Stockert 3T Lawsuit Information
As a result of nontuberculous mycobacteria infections diagnosed in connection with the Stockert 3T heater-cooler system, attorneys across the country are investigating claims on behalf of patients who believe the manufacturer of the medical device, LivaNova PLC (formerly Sorin Group USA), was negligent in exposing patients to dangerous bacterial infections with its defective heater-cooler systems. According to a safety communication issued by the U.S. Food and Drug Administration (FDA) in October 2016, “[…] there is the potential for contaminated water to enter other parts of the [heater-cooler] device and aerosolize, transmitting bacteria through the air and through the device’s exhaust vent into the environment and to the patient.”
To date, a handful of patients have brought complaints against LivaNova and Sorin, alleging that the companies manufactured a defective device and failed to warn patients and the medical community about the risk of NTM infections from the Stockert 3T heater-cooler system. One such lawsuit was brought on behalf of a man named David Inners, who underwent open-heart surgery in December 2014, and the following year died from an NTM infection that doctors linked to the use of a heater-cooler device during his surgery.
Reasons to File a Stockert 3T Heater-Cooler Lawsuit
Lawsuits filed over alleged side effects of the Stockert 3T heater-cooler System allege that the manufacturer:
- Designed, manufactured and sold a defective product
- Failed to adequately research the risk of infection from the heater-cooler system
- Knew about the potential for the heater-cooler system to cause nontuberculous mycobacteria infections
- Failed to warn doctors and hospitals about the potentially life-threatening infection being caused by its heater-cooler system during cardiothoracic surgeries
- Misrepresented the safety of the Stockert 3T system and downplayed its potential risks
What is the Stockert 3T Heater-Cooler?
Heater-cooler units like the Stockert 3T system are machines used during cardiothoracic surgeries to regulate a patient’s body temperature, providing temperature-controlled water via a closed-water circuit to external heat exchangers or blankets, which then provides cooling or warmth to the patient’s body. According to the U.S. Centers for Disease Control and Prevention (CDC), more than 250,000 surgical procedures using cardiopulmonary bypass are performed in the United States every year, with the Stockert 3T heater-cooler system representing approximately 60% of the U.S. market. The Stockert 3T system is manufactured by LivaNova and is designed to optimize medical care and improve patient outcomes following surgery. However, there have been serious concerns in recent years about the potential for the Stockert 3T system to cause invasive cardiovascular infections in patients exposed to invasive bacteria from the heater-cooler unit.
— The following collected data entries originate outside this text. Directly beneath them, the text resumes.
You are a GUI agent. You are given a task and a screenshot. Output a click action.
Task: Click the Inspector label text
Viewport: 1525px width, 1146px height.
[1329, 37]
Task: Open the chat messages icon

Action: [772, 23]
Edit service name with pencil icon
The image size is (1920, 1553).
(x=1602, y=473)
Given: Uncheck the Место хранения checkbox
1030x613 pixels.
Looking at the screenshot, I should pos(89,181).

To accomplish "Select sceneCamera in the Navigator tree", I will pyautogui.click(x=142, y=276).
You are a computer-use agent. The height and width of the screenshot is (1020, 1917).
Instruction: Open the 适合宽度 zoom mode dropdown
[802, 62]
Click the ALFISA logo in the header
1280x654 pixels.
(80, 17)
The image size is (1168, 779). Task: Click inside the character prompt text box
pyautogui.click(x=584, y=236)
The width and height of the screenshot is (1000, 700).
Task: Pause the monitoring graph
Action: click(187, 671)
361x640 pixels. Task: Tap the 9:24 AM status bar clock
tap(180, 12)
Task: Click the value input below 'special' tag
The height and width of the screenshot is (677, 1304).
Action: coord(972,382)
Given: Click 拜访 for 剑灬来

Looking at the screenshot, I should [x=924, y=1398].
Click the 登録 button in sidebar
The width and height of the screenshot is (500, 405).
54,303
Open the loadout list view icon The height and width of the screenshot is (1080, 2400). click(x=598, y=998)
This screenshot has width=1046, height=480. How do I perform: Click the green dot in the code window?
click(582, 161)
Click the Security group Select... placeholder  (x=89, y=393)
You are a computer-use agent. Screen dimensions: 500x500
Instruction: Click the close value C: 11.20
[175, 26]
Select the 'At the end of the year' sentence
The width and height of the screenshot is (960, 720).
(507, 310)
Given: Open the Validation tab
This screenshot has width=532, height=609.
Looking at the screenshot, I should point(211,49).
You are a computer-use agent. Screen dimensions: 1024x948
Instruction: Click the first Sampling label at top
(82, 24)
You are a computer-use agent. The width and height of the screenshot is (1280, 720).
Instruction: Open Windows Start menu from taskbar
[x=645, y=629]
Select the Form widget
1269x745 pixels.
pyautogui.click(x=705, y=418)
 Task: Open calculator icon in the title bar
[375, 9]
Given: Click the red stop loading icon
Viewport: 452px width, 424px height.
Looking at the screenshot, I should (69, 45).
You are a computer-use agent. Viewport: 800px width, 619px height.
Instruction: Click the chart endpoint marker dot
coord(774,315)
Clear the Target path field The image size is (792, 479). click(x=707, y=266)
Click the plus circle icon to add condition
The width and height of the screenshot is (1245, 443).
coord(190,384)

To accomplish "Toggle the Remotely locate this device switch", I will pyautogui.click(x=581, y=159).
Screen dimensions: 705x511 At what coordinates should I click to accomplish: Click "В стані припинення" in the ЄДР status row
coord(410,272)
How a Stockert 3T Lawsuit Could Help
Filing a Stockert 3T heater-cooler lawsuit against LivaNova could help cover the cost of:
- Ongoing medical care due to an NTM infection
- Surgery to remove infected tissue or implants
- Pain and suffering
- Lost wages
- Funeral costs
Risk of NTM Infections from the Stockert 3T System
The main concern raised in connection with the Stockert 3T heater-cooler system is the potential for the device to transmit Mycobacterium chimaera to patients during surgery, which can cause life-threatening nontuberculous mycobacteria infections (NTM). According to reports, the water in the heater-cooler unit’s tanks may be contaminated with M. chimaera, and while the water in the circuits never comes in direct contact with patients, the bacterium can be released into the air through the device’s exhaust vent and into the operating room and sterile surgical site. Although Mycobacterium chimaera occurs naturally in the environment and rarely causes problems for healthy individuals, it poses a serious risk for individuals with weakened immune systems, such as those undergoing invasive surgeries, and may result in nontuberculous mycobacteria infections.
Patients who have undergone cardiac surgery with a heater-cooler system should be aware of the possible symptoms and complications of NTM infections, which can occur years after the initial surgery, including fever, night sweats, weight loss, joint pain, fever, surgical site infection, endocarditis, and renal insufficiency. Unfortunately, because there can be a long delay between the time a patient is exposed to the Mycobacterium chimaera and when the patient begins to exhibit symptoms of an NTM infection, the infection can be difficult to detect, which increases the likelihood of serious illness or death.